* Text passage *
-.-.-
- Born: Mansi Joshi 5 September 1994 (age 31) Bangalore, Karnataka
- Occupation: Actress
- Years active: 2018–present
- Known for: Mr. Manaivi Paaru Anna Thangi Chandrikayilaliyunna Chandrakantham

= Mansi Joshi (actress) =

Indian actress

Mansi Joshi is an Indian actress who works in the Kannada, Telugu, Tamil and Malayalam television industries. She made her debut in the Kannada TV series Radha Ramana on Colors Kannada. She is known for playing the lead roles in the TV series Mr. Manaivi, Anna Thangi, Paaru, and Chandrikayilaliyunna Chandrakantham.

==Personal life==
Mansi Joshi was born on 5 September 1994, in Bengaluru, Karnataka.

Mansi Joshi got engaged to her long-time partner, Raghava, on October 20, 2024, in an intimate ceremony held in Bengaluru. The couple got to married on 18 February 2025.

==Career==
She is known for her performances in popular television serials such as Paaru, and Anbudan Kushi, Chandrikayilaliyunna Chandrakantham. In addition to acting, Mansi has a background in modeling and is a trained dancer.

==Television==

| Year | Show | Role | Language | Channel | Notes | Ref. |
| 2018–2019 | Radha Ramana | Raman's sister | Kannada | Colors Kannada | Replaced Raksha |  |
| 2018-2024 | Paaru | Anushka | Zee Kannada |  |  |
| 2020 | Anbudan Kushi | Kushi | Tamil | Star Vijay | Replaced by Reshma Venkatesh |  |
| 2021–2022 | Anna Thangi | Sandhya | Kannada | Udaya TV | Replaced by Jessica |  |
| 2020–2022 | Devatha - Anubandhala Alayam | Satya | Telugu | Star Maa |  |  |
| 2020–2021 | Amrutha Varshini |  | Telugu | Gemini TV |  |  |
| 2023–2024 | Mr. Manaivi | Swetha | Tamil | Sun TV |  |  |
| 2023–2024 | Geethanjali | Shruti | Telugu | Gemini TV |  |  |
| 2024–2025 | Chandrikayilaliyunna Chandrakantham | Alakananda | Malayalam | Asianet | Replaced Lakshmi Priya |  |
| 2024 | Myna | Radha | Kannada | Udaya TV |  |  |
| 2024–2025 | Bhairavi | Bhairavi | Telugu | Gemini TV | Replaced by Anjana Srinivas |  |
| 2025–2026 | Jodi Hakki | Akshara | Kannada | Zee Power |  |  |
| 2026–present | Adi Lakshmi Purana | Amrutha | Kannada | Zee Kannada | Replaced Rakshita |  |

==Music video==
- Radhe Radhe (2021)

==Controversy==
On 20 July 2020, Mansi revealed through social media that she has been cyberbullying by an unknown person who spreads fake information about her. She also filed a police complaint regarding the matter.
-.-.-
* Dataset extract *
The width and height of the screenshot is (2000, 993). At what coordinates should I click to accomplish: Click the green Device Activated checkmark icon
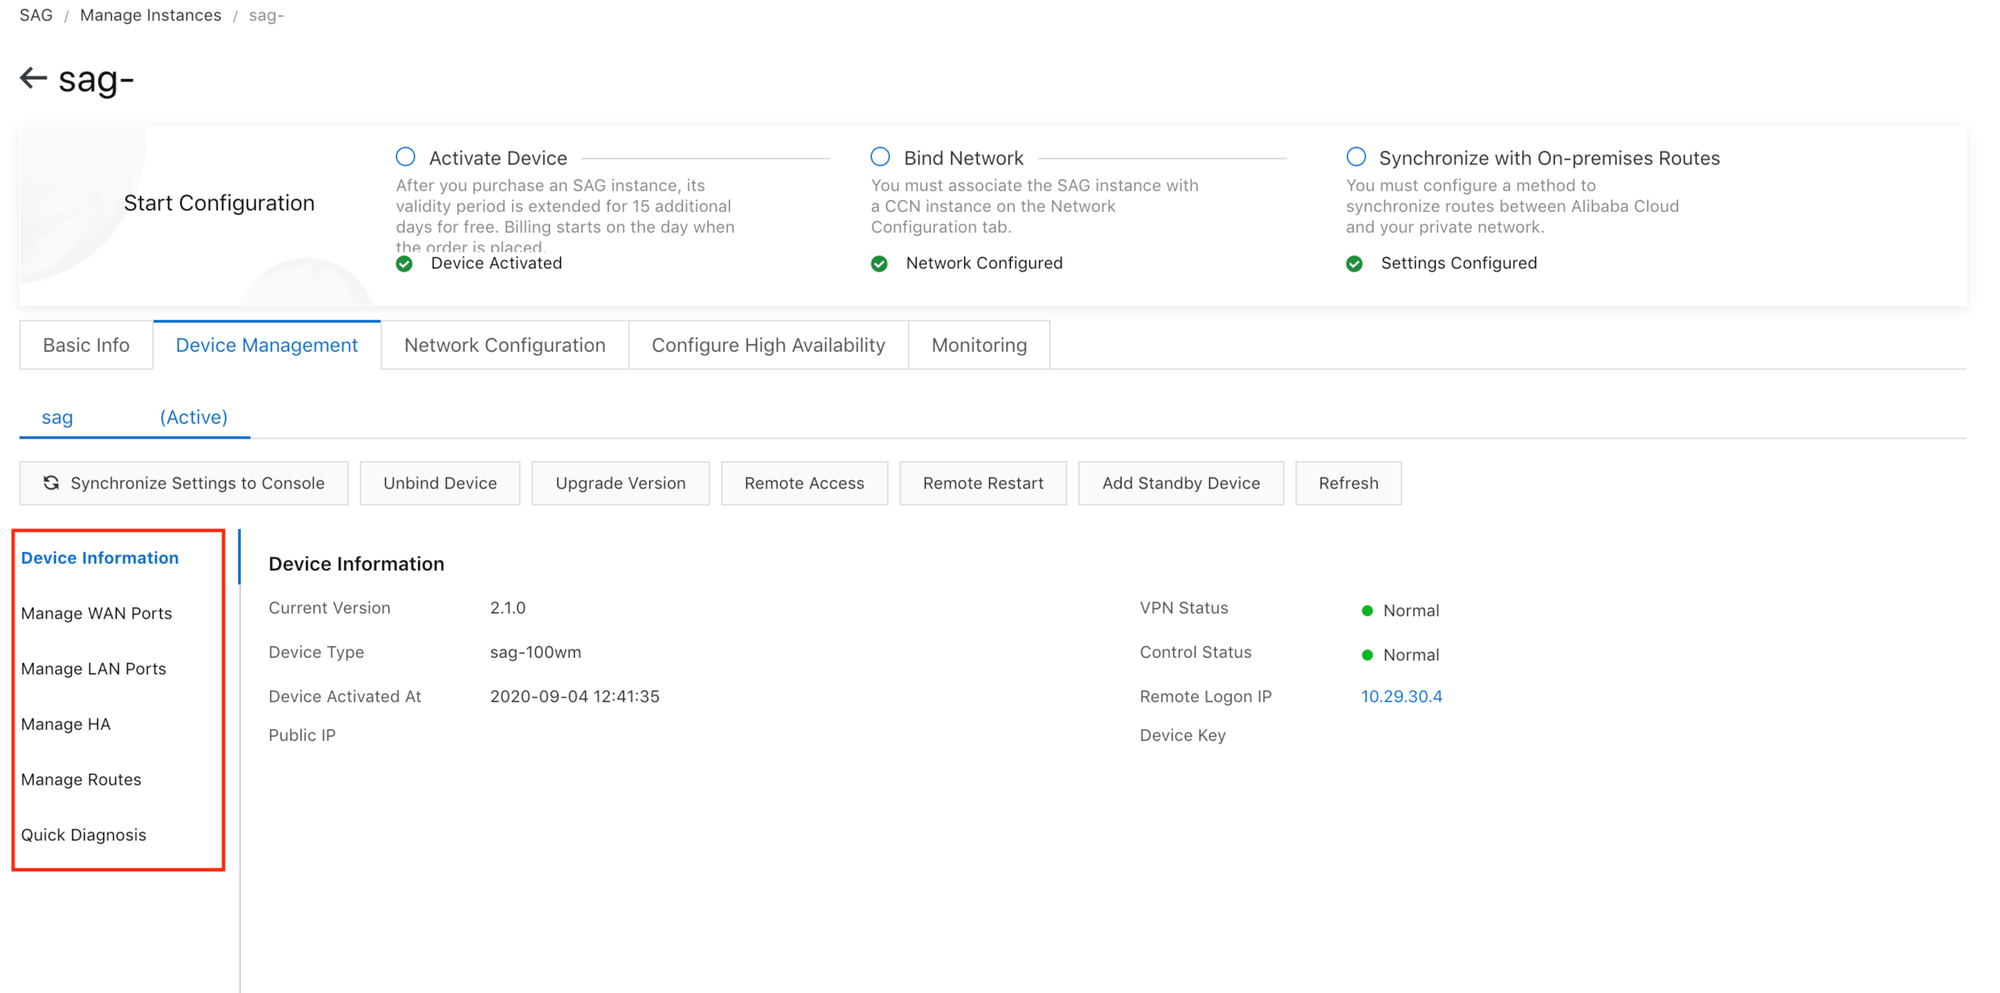pyautogui.click(x=404, y=264)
-.-.-
* Activity list *
1. Translate this sentence from the article on Mansi Joshi into Spanish: "She made her debut in the Kannada TV series Radha Ramana on Colors Kannada."
2. Decide whether each statement agrees with the article on Mansi Joshi. Answer yes or no, and quote the deciding words.
(a) Mansi Joshi was born in Bengaluru, Karnataka.
(b) She works only in Kannada television.
(c) Besides acting, she is a trained dancer.
3. According to the article on Mansi Joshi, to whom did she get engaged, and on what date?

* Answers for the exercise *
1. Hizo su debut en la serie de televisión en canarés Radha Ramana en Colors Kannada.

2.
(a) Yes: "Mansi Joshi was born on 5 September 1994, in Bengaluru, Karnataka."
(b) No: "works in the Kannada, Telugu, Tamil and Malayalam television industries"
(c) Yes: "In addition to acting, Mansi has a background in modeling and is a trained dancer."

3. She got engaged to her long-time partner, Raghava, on October 20, 2024.